Image courtesy of nirots/

Image courtesy of nirots/

I used to be in favor of leaving it all up to the voters. It’s their responsibility, I thought, to elect the right dudes to run the country; to kick the ones out who weren’t doing their jobs, or who were doing more than their jobs. But after this latest election season, I’ve changed my mind. So, of course, you’re going to hear about it.

It’s time to establish a one-term limit for all politicians. They are spending way too much of their time on re-election, and not enough on accomplishing the goals they were installed in office to meet. This year, for example, the federal government, for all practical intents, shut down back in July (or before), while 536 people hunkered down, waiting for the elections before making any decisions. (Okay, 2/3 of the Senators were not up for election, but you get my drift).

Even now, as the pundits raise their gaze to 2014 and beyond, the politicians are having trouble reaching an agreement on the fiscal cliff, because of their fear of voter reaction to any cuts in growth or tax increases. What is ridiculous is that no one is even discussing actual cuts in spending, or tax increases on any but the wealthy, yet the hue, cry and clamor rising both sides would leave any rational thinker to believe that true hardships were about to befall—anybody!

Impose one-term limits on everyone, and there might be the possibility that elected officials would go to Washington with the action that they want to take uppermost in their minds, realizing that they have a very short time in which to complete their mission and the certain knowledge that they will not have another opportunity to do so. There is the faintest possibility that acting in their constituents’ best interests may triumph over trade-offs, stalling, can-kicking, and other folderol. Maybe. Without term limits, there seems to be no way to keep any of them in check at all.

At the very least, the time, effort, energy, and money spent on, and obligations associated with, seeking a second term, and a third, and so on, would not come to pass. Our representatives would have no reason to come home every Thursday evening and stay till Tuesday morning, establishing fund-raising offices and outreach programs, all designed to keep the incumbent in. They could actually put in a full work week–although I’m also not agin the part-time politician. Being part-timers would encourage representatives of the people to hold other, private, jobs, and retain those jobs while they complete their political work. Public service would be like a longer-term kind of jury duty: something all citizens should feel as their responsibility, but which actually only a few end up doing.

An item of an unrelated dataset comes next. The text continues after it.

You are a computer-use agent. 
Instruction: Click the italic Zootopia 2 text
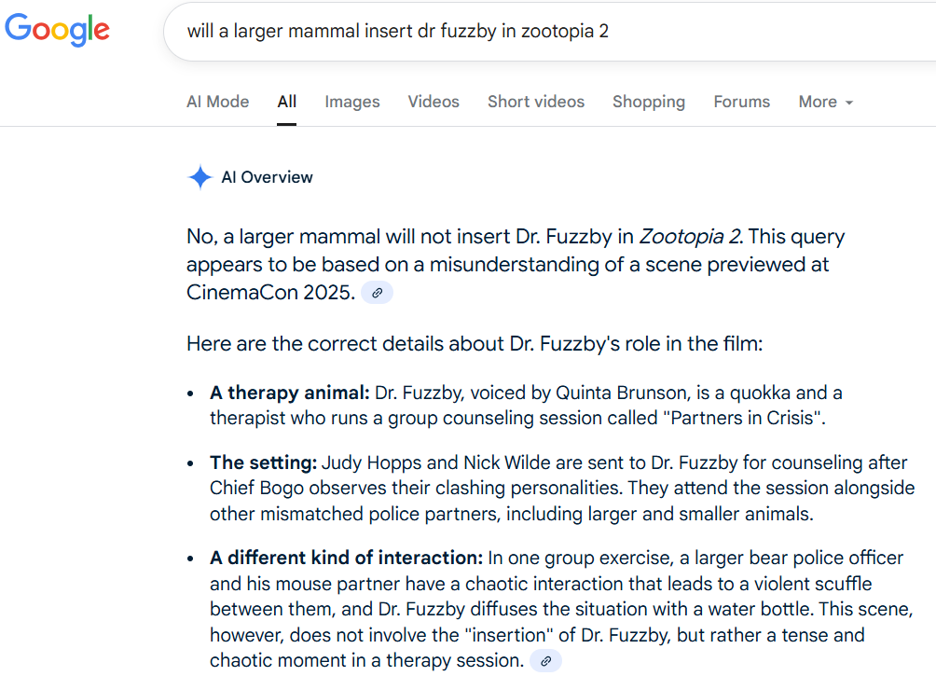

And where would we find all of those replacements every election? With a nation of 320 million and counting, I think that we will be able to find suitable replacements every couple of years or so. Think about it: each new set of citizen-representatives certainly couldn’t be any worse than some of those who’ve been sent before. Removing the ability to become a career politician may also tend to tone down the rhetoric, as politicking becomes more like a civic duty than a bridge to a better life.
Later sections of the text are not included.